Saturday, June 9, 2012

528.0 kms: Peebles-Eddleston-Leadburn-(Bonnyrigg)-(Edinburgh).

Two sets of brackets! At The Leadburn, as I refuelled on cappuccino and sponge cake, I got talking to Jimmy and Mary at the next table. They were out for a Saturday ride, a bevy, and a look at the Pentland Hills. Jimmy came through from Glasgow fifty years ago and didn't go home. Mary was the quiet type. I said goodbye to them and headed off down the road for another jaunt pre-catching-the-bus. Five hundred meters later they pulled alongside me and stopped traffic (which was fun as I was a little over traffic at that stage). I had told them I was staying in Morrison Street, and as they got up to leave they recalled that the bus that leaves from where they live goes straight to Morrison Street, and they could take me to the bus. I'm rarely, if ever, offered a lift. It would be rude to say no. I protested. I cited 'cheating'. They told me that they wouldn't tell anyone. They drove me to the bus terminus and wouldn't leave until it arrived and Jimmy had told the bus driver to remember to tell me to get off at the right place. I am in Edinburgh. I am in my apartment in Edinburgh. It is surreal. 

I tried really, really hard, over and over to get off the road. I had two options in my northbound route today—the A703, its three numbers doing nothing to diminish the amount of traffic swooshing up and down, or the dismantled railway. I persisted as much as I could with the railway despite its locked gates, blocked and concealed entrances, diversions, just plain aborted bits, nettles, boggy earth, mud and cow poo. But in the end the railway, or the farmers who owned the land it went through, beat me and I trudged alongside the road hoping I wouldn't die. I had just turned onto the better road when Jimmy and Mary picked me up. It is interesting to see everything swish past from a car again. In the distance I could see Arthur's Seat. It is a volcano (one of many) on the outskirts of Edinbrgh. I was telling Jimmy that we have one too. He doesn't think it was the same Arthur (King), although he believes that Edinburghians would not hesitate to believe Arthur made it as far as Dromana.

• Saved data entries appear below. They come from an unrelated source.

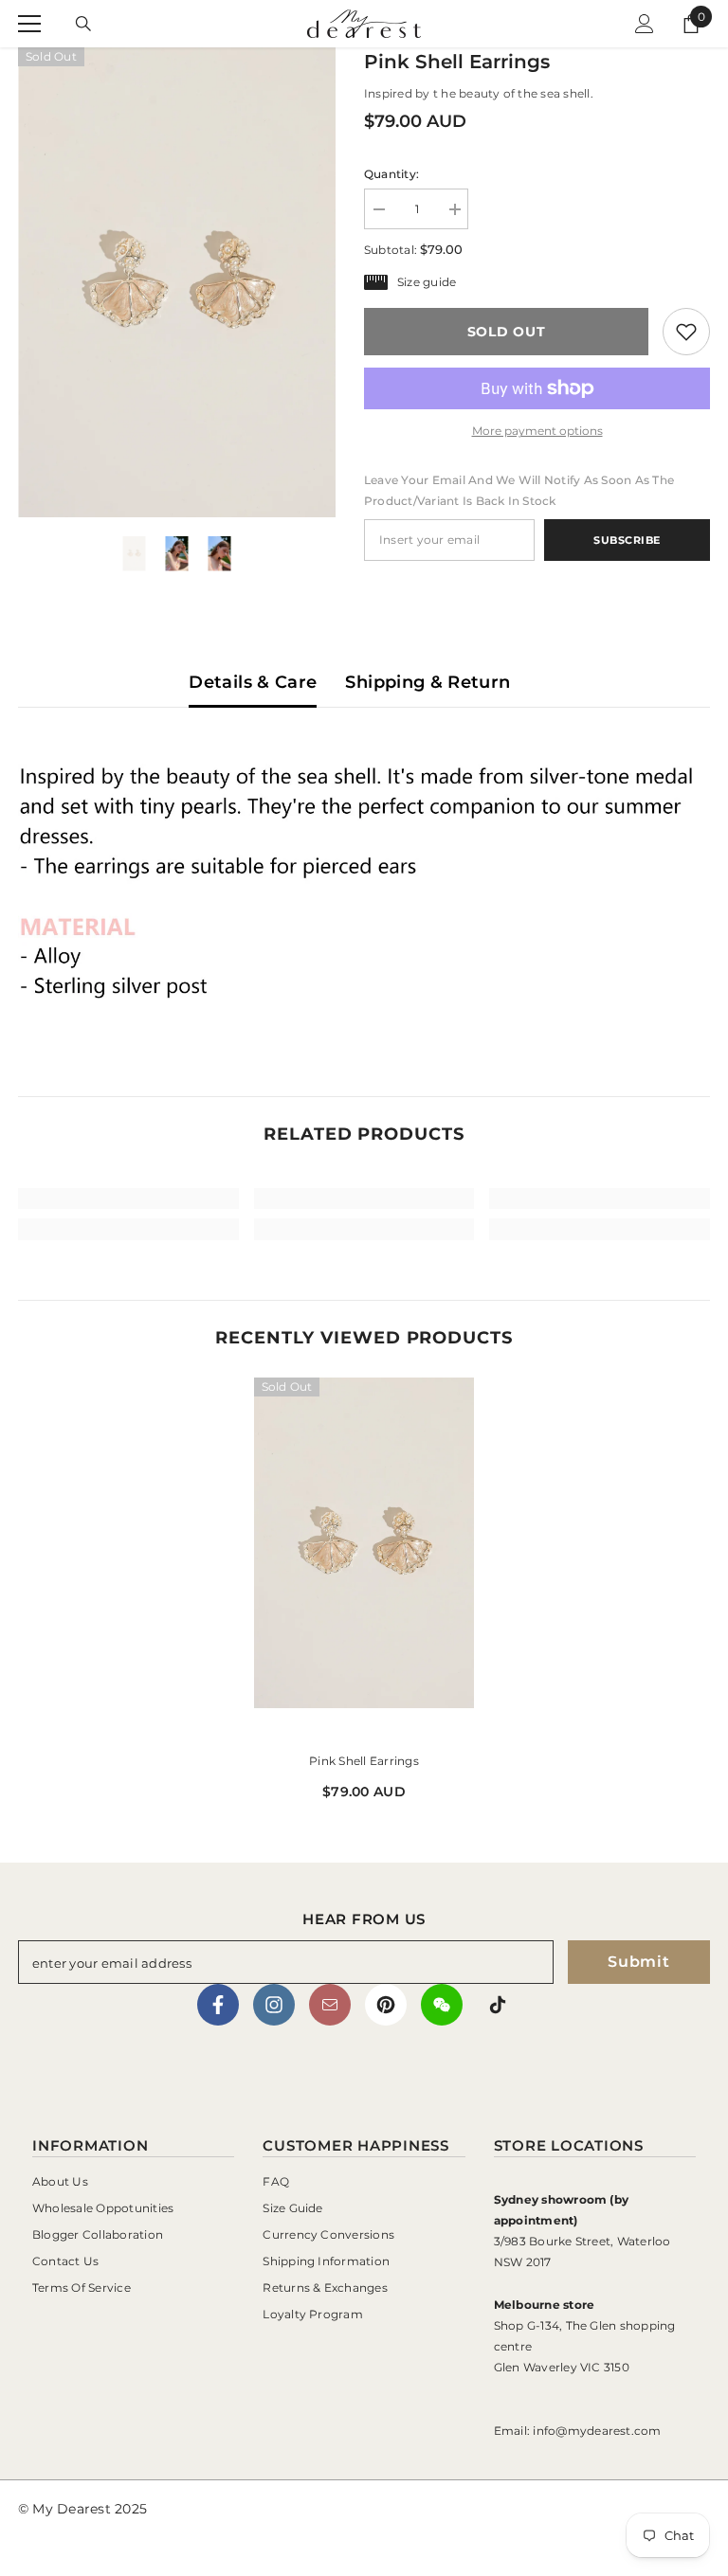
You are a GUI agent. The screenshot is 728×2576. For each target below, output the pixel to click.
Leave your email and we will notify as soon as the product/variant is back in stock (519, 490)
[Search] (83, 23)
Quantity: (391, 174)
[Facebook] (218, 2005)
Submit (639, 1962)
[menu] (29, 23)
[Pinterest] (386, 2005)
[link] (686, 331)
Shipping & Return (427, 682)
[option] (177, 282)
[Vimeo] (442, 2005)
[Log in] (644, 23)
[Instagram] (274, 2005)
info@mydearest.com (597, 2430)
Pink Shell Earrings (364, 1761)
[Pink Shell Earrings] (364, 1558)
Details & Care (253, 682)
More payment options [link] (537, 430)
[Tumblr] (330, 2005)
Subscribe (627, 540)
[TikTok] (498, 2005)
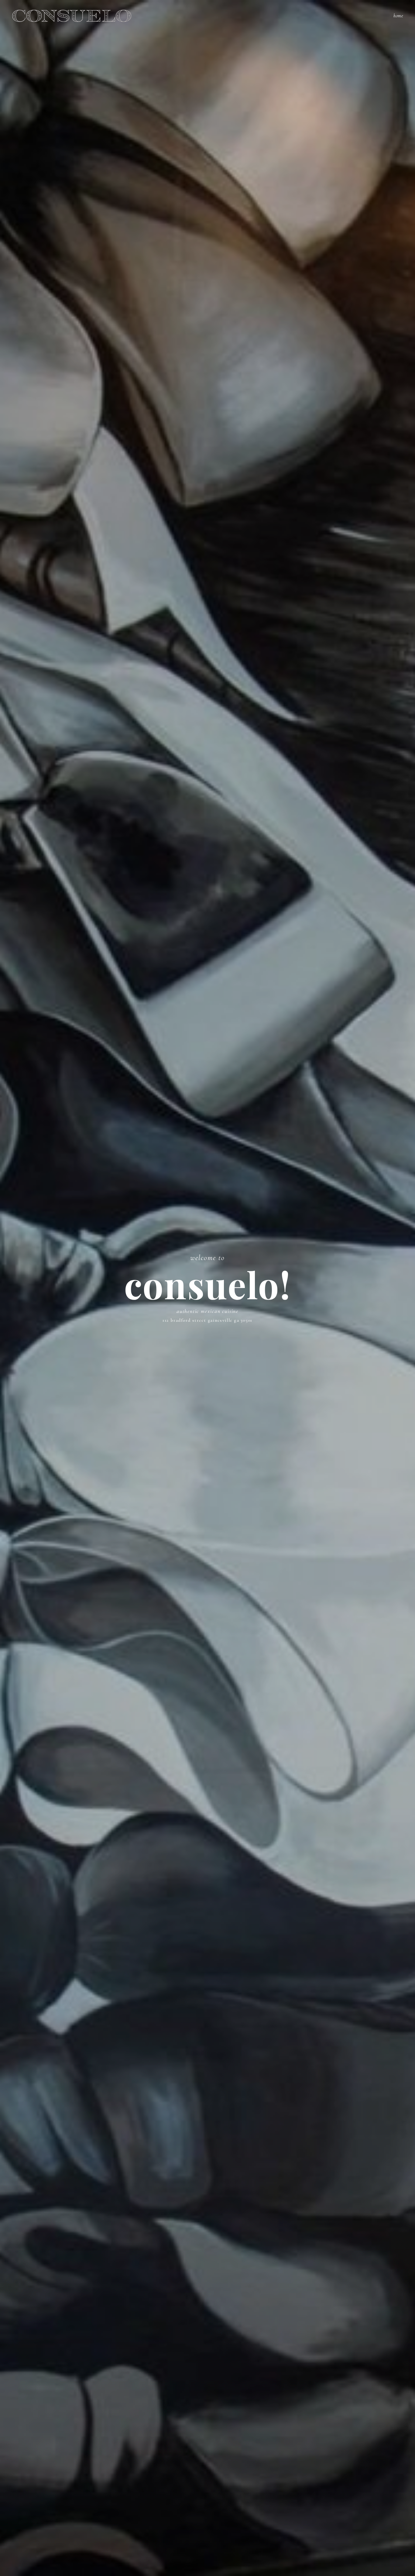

It is tomorrow now and I am in the Queen Anne Tea Rooms at Edinburgh castle. It seemed the most apt place to indulge (I am going to explode) in a traditional afternoon tea—three tiers of scrumptiousness: cucumber sandwich, egg and cress sandwich, ham and mustard roll, scone with jam and cream, and three little cakelets, chocolate, almond and marmalade, and cherry bakewell-esque sponge. Oh, please dont talk about it anymore. I got to be the person who stands around a historic site like a gormless idiot listening to the audio guide. I really didn't want to give it back in the end because it was keeping my ears warm. And guess which fool walked away with tears streaming down their face from the arguably best kept part of the castle, the dog cemetery. In the evening I went on a Literary Pub Tour of Edinburgh. It was this mad dialogue between twos actors who showed the duality of the Edinburgh persona through its literary history—the old town and the new town, the seedy and the respectable, the drunkard and the teetotaller, the ego and the id. I had too many beers too quickly and a fabulous time.

Tomorrow, which is the day after tomorrow depending on how you read it, I am hoping to go on a ghost tour which allegedly has been proved to be one that is often visited by a poltergeist. I have made myself three nights worth of spag-bol which I have when I get home after these nights out. I am enjoying a bottle of Gallo White Zinfadel (which is pink) with it, but have kept the lion's share for tomorrow night when I may be scared out of my wits and need help sleeping.

Good night to Auld Reekie, good night to you.


1 comment:

  1. Well I would have cried after visiting the Dog Cementry too.
    I am keen to hear about The Ghost Tour, Paranormal Mac Activity.